Last night I found myself sitting naked in the kitchen holding a puking toddler for longer than I care to tell you. I had been snuggled in my bed reading a (fiction!) book relaxing from what had been too long a day. And we had just heard that a friend’s son had fallen from a 2nd story window onto concrete and I was shook up and sad, after we prayed for them I grabbed my book and tried to calm down.
It was about then that Kyler opened his door, sobbing, holding a stack of baseball cards tightly in his chubby little hand. I ran over to him, asked what was wrong, he mumbled, I tried putting him back in bed, offered water, offered to snuggle him, etc.
Then he threw up all over me. I ran to the kitchen, while hollering for Christopher’s help (he was on the computer in the family room). In one move, I stripped my puke-covered jammies off, sat down, grabbed a bowl, tried to catch the quickly coming additional vomit.
By about 3 AM Kyler had nothing left and finally rested for more than 30 minutes. I took another load of disgusting laundry out to the washer. I remembered what I had thought just this afternoon, “Wow, I caught up on 13 loads of laundry in 3 days…all by myself and I even folded it and put every bit of it away…this is pretty awesome. The only thing that could undo how awesome this is is a puke-fest kind of night where I do wash in my sleep!”
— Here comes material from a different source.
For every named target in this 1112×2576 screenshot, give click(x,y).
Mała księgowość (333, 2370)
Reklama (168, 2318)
Oh the irony right?! But somehow shaking food chunks out the back deck at 1 AM I was honestly nothing but thankful. Fairly close to gushing gratitude in the midst of the grossness.
I was not at the local trauma hospital hoping my son’s brain and body would survive a bad fall.
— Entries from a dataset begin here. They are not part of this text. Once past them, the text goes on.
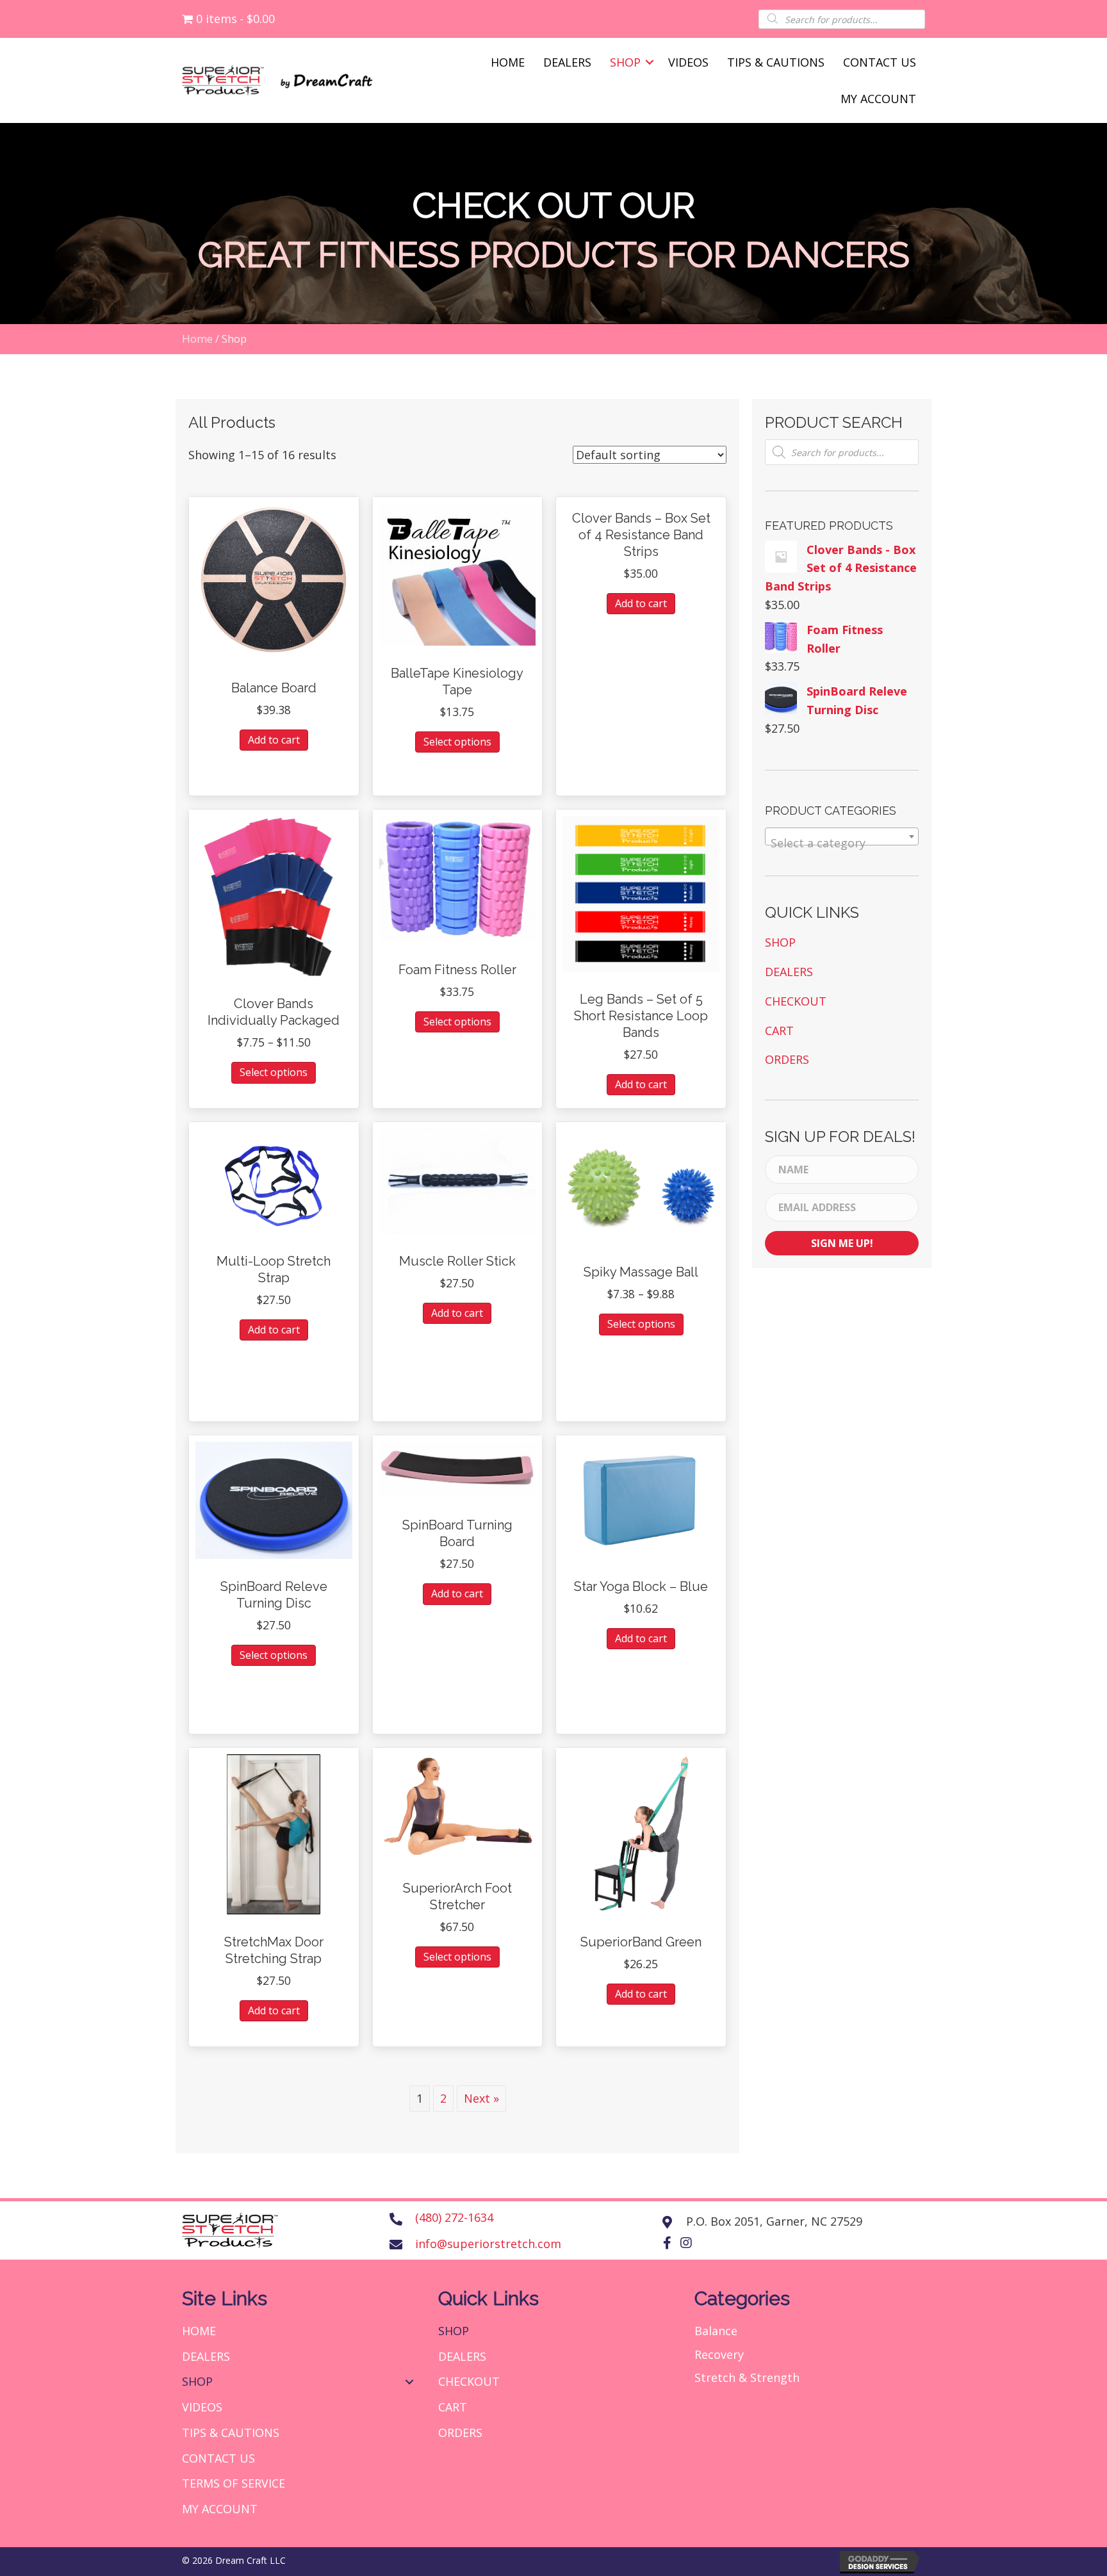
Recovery (719, 2354)
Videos (688, 62)
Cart (779, 1030)
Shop (625, 62)
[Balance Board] (273, 580)
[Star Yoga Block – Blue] (640, 1498)
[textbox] (842, 843)
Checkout (795, 1001)
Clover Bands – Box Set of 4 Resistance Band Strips (641, 534)
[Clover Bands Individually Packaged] (274, 894)
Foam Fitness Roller (457, 969)
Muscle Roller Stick (457, 1261)
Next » (481, 2098)
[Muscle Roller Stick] (457, 1179)
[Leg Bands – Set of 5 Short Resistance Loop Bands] (640, 893)
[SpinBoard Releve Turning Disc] (273, 1498)
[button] (666, 2243)
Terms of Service (233, 2483)
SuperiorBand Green (640, 1942)
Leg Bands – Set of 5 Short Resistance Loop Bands (641, 1015)
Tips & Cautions (775, 62)
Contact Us (879, 62)
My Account (878, 98)
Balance (715, 2330)
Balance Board (273, 688)
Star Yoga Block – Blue (641, 1586)
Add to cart (274, 740)
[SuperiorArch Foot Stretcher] (457, 1806)
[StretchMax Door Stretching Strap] (273, 1832)
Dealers (567, 62)
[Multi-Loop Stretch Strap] (273, 1179)
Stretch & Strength (747, 2377)
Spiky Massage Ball (641, 1272)
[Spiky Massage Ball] (640, 1185)
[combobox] (842, 836)
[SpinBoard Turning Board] (457, 1468)
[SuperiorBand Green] (641, 1832)
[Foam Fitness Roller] (457, 877)
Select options (457, 742)
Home (508, 62)
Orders (787, 1059)
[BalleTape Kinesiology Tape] (457, 573)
I was not at Childrens Hospital like another friend of ours is with a sick little girl.
I am not worried about how we will eat or pay our mortgage like several people in our life are.
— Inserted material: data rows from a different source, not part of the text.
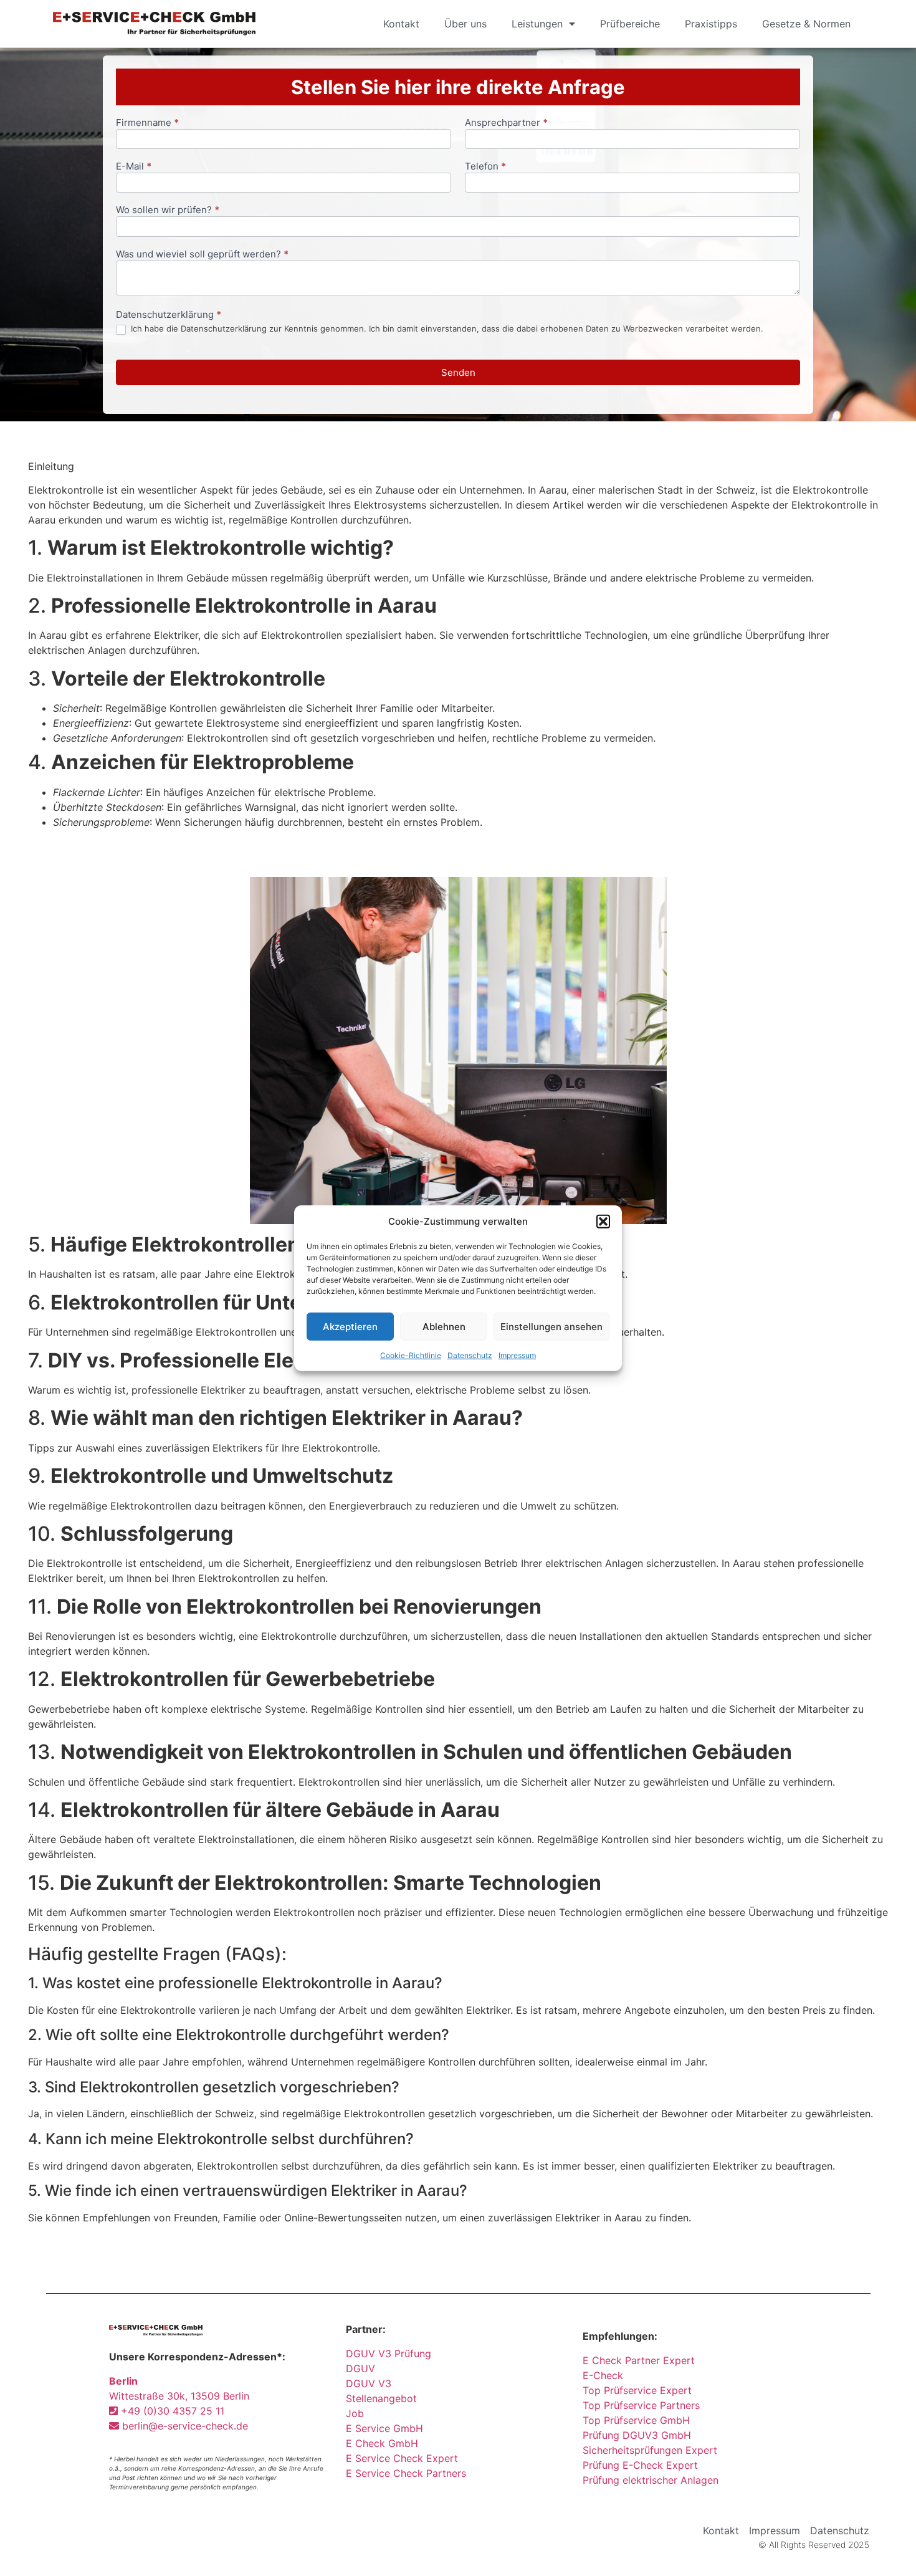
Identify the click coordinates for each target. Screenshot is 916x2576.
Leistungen (537, 23)
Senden (458, 372)
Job (355, 2413)
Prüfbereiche (630, 23)
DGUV (360, 2368)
I am not sick, my family though maybe encountering a bit of a bug, is not truly sick.
My husband has a job to go to today. He will work his butt off on our behalf today.
Not knowing about my awful night, my older two kids got their baby sister out of bed and left me sleeping. They changed her diaper, got her dressed, made her breakfast, put her in the high chair, fed her, played with her. When asked by me if Daddy told them to help because I didn’t sleep, they were confused. They said no, he was gone long before they woke up. My heart bursted with love for them.
Watching Christopher spray the heck out of the nasty bedding in the backyard with a flashlight at midnight made me love him just a little bit more than I did yesterday.
Somehow despite no sleep,
not feeling great,
my husband being gone for 12 hours or more again,
and sick children…
We will get through the day.
Isn’t it amazing what a little bit of perspective does to the way we look at life? I am fairly blown away today just thinking about it.